======== Task data

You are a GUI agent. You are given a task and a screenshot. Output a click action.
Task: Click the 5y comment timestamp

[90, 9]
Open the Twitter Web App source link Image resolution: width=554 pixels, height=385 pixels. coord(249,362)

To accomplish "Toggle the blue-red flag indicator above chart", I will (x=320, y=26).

================
======== Task data

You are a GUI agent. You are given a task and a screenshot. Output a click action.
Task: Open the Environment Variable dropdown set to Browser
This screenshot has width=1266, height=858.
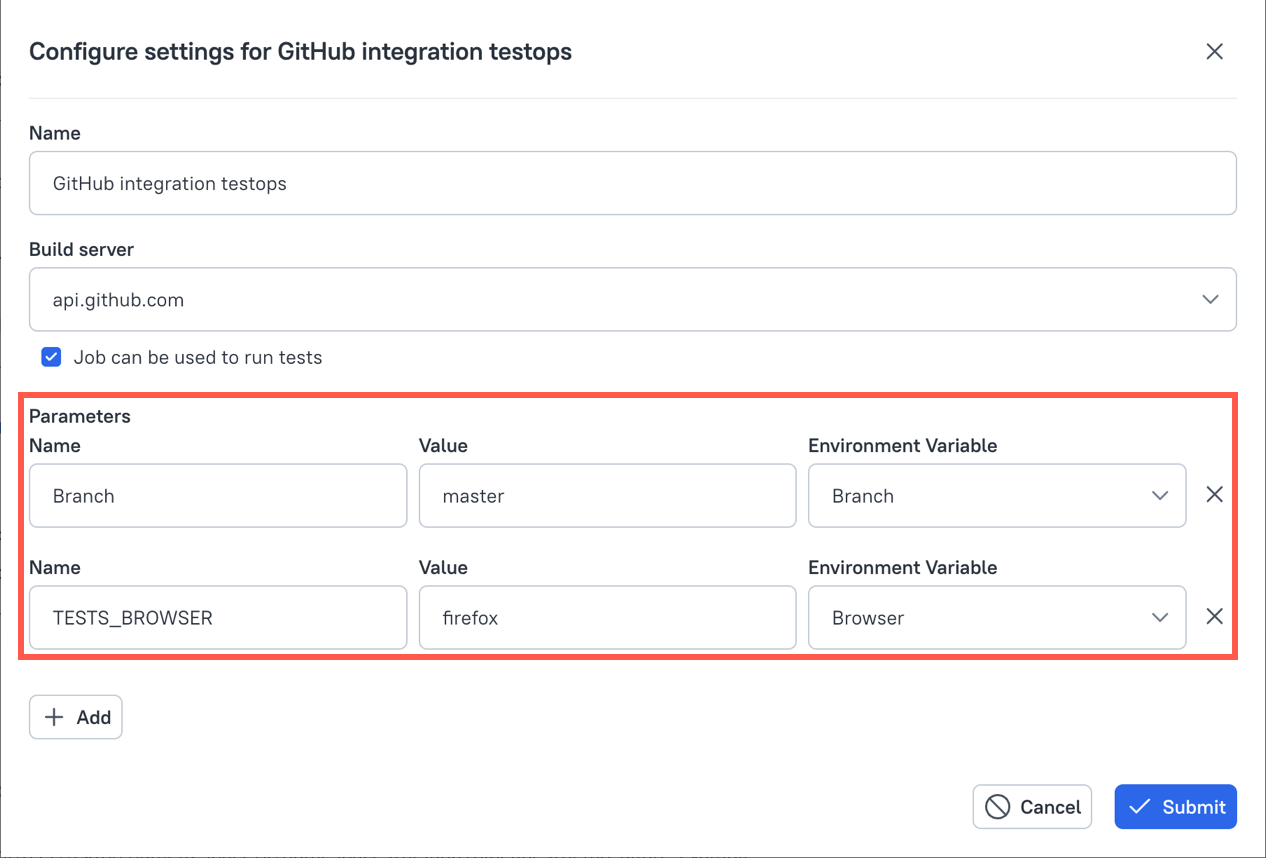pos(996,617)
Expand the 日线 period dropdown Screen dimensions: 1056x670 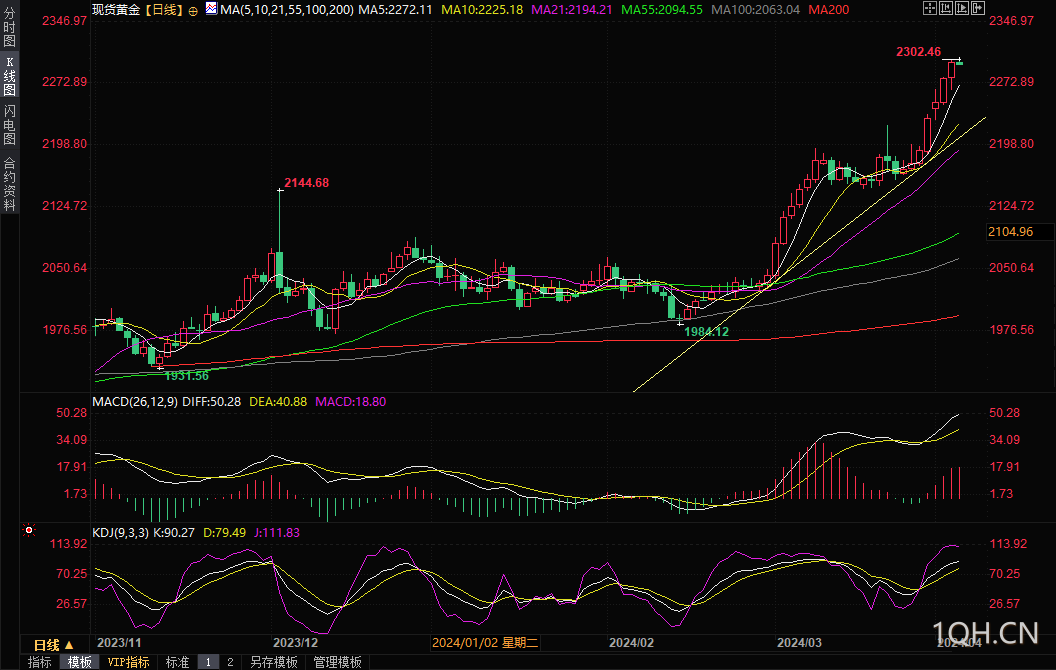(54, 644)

================
======== Task data

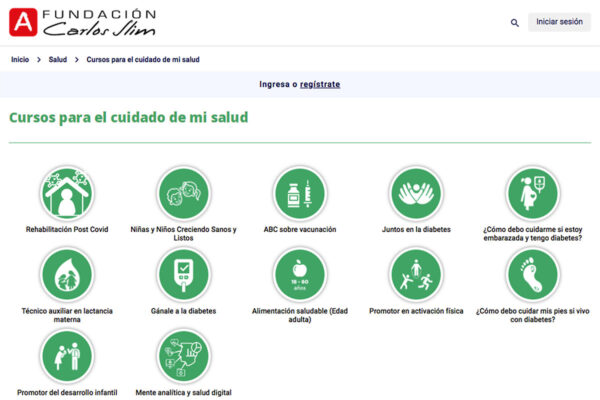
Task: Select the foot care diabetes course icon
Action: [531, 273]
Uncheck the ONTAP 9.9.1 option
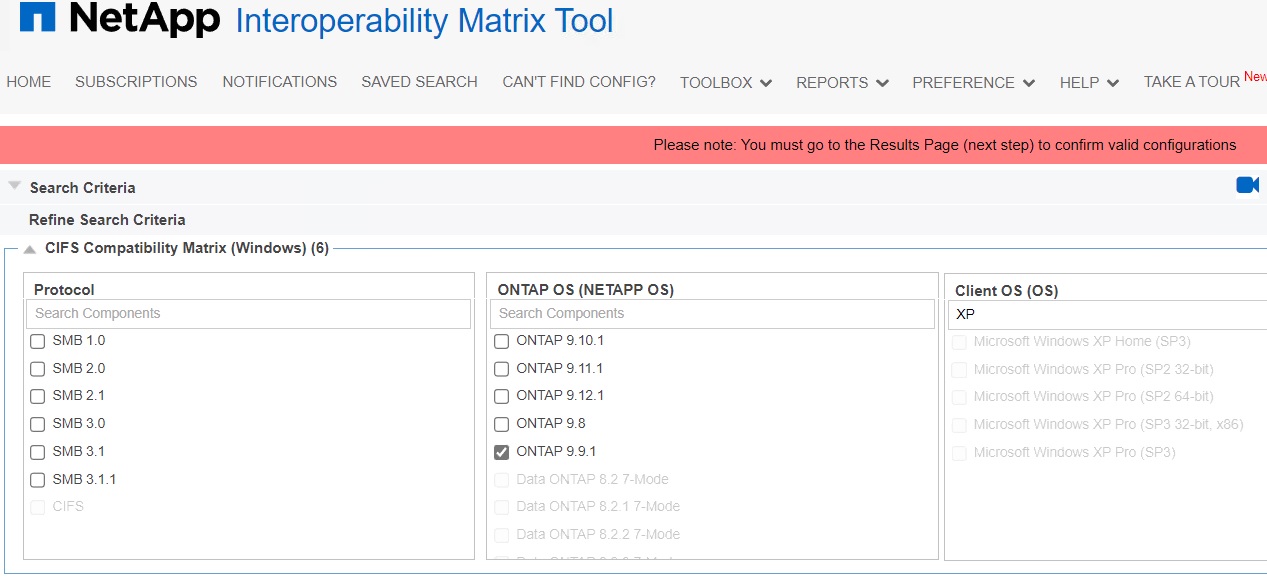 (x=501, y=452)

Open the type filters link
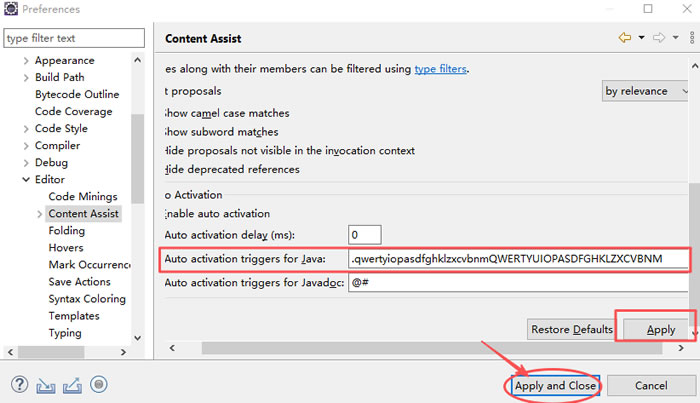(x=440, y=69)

================

== Work to do ==
Rewrite the lines starting at the one that contains "Uncheck the ONTAP 9.9.1 option" and ending at the one that contains "(x=440, y=69)", with the requests included. Scale every coordinate in the answers by 0.7 and round to whole numbers, with halves going up. Leave out the pictures.

== Answer to this problem ==
Uncheck the ONTAP 9.9.1 option
 (x=351, y=316)

Open the type filters link
(x=308, y=48)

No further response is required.